Certainly one must announce that the charset (= character encoding scheme)
is UTF-16. But "sequence of bytes into sequence of characters" is explicitly
meant to allow for a transformation other than one byte to one character;
it handles ISO-2022-JP, for example, and UTF-16 is not different in
principle.

> Note: both say "bytes" or "octets", not "16-bit units".

Irrelevant, as 2 octets make a 16-bit unit.
 
> Now, I cannot see how this could work with the HTML Meta tag: To even
> recognize the Meta tag, the receiver has to know the transfer encoding.

Rather say, needs to know *something* about the character encoding scheme,
not necessarily all about it. ("Transfer encoding" is generally
reserved for things like Base64 and Quoted-Printable.)

XML, which is far more rigorously defined than HTML, provides a normative
inline specification of the character encoding scheme, and a non-normative
method of figuring out what it is without an infinite regress, essentially
as follows:

> Note that the Meta tag scheme (though a kludge) still works with ASCII
> supersets, such as ISO 8859 and UTF-8, as the Meta tag is entirely in
> ASCII, hence can be recognized by the client.

The Meta tag can be recognized in 99.99% of all cases by scanning for
"<META" (case-folded) in ASCII, EBCDIC (any variant), UTF-16-BE, and
UTF-16-LE; for completeness, one could add UTF-32 in various
byte orderings. False matches are conceivable but not likely.

Having learned that much, one can then recognize letters and digits
and other characters of the invariant repertoire, and parse the Meta
tag to determine the exact character encoding scheme.

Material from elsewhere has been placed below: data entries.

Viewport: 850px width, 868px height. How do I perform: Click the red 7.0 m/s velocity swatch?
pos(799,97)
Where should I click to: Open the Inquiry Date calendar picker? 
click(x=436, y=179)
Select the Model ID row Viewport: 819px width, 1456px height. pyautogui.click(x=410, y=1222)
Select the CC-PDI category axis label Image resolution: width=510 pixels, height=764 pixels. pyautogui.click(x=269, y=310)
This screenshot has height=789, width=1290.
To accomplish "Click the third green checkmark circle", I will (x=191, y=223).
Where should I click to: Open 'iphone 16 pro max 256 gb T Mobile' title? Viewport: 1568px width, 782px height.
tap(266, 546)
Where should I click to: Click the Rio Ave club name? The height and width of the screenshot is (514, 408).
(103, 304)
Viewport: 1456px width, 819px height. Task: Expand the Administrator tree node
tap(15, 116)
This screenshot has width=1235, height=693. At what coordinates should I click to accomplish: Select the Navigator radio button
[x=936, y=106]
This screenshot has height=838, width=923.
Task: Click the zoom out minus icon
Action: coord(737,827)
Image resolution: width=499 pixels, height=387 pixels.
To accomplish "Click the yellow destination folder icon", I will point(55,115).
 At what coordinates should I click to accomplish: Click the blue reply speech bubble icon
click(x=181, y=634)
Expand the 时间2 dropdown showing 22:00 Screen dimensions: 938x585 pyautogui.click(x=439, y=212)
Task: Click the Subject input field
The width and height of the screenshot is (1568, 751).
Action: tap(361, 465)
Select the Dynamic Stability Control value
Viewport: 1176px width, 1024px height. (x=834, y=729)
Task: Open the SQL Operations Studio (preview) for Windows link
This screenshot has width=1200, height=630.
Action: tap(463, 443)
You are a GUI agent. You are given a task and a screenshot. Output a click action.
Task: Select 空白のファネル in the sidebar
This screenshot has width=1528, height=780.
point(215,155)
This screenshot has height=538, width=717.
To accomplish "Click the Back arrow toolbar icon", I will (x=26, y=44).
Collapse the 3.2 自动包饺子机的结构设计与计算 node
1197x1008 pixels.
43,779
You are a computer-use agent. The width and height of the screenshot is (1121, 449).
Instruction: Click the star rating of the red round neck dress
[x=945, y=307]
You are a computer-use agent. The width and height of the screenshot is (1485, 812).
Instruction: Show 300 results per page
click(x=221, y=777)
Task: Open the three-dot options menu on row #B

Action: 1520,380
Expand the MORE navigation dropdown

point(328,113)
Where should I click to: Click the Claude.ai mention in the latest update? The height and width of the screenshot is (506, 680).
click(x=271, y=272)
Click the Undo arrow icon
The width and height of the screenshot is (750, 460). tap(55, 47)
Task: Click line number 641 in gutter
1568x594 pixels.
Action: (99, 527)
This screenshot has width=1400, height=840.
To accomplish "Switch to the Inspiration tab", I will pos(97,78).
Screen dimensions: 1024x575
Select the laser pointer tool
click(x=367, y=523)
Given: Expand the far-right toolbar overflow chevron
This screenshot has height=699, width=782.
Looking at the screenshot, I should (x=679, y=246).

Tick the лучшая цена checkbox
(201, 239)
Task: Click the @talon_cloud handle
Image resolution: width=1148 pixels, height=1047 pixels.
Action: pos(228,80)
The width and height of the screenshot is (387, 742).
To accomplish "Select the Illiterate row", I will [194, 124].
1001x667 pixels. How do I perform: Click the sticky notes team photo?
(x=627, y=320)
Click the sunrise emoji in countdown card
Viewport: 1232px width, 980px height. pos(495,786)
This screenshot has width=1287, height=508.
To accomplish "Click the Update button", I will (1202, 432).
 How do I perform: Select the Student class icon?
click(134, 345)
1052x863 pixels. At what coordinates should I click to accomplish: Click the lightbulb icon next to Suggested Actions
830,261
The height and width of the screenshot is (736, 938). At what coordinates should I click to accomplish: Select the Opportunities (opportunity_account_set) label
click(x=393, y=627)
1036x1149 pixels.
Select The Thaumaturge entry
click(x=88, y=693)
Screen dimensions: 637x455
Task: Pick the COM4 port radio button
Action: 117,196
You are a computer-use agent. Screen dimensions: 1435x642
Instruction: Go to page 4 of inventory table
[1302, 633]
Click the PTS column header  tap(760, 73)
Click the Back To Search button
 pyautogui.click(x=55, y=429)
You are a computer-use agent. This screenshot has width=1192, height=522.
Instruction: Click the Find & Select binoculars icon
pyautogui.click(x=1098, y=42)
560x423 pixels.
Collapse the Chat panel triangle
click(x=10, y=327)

> The only way I can imagine to work is to announce UTF-16 (such as any
> other non-ASCII-superset) out-of-band, i. e. in the HTTP entity header
> (content-type field, charset subfield).

Of course that is the best way.

-- 

Schlingt dreifach einen Kreis vom dies! || John Cowan <jcowan@reutershealth.com> Schliesst euer Aug vor heiliger Schau, || http://www.reutershealth.com Denn er genoss vom Honig-Tau, || http://www.ccil.org/~cowan Und trank die Milch vom Paradies. -- Coleridge (tr. Politzer)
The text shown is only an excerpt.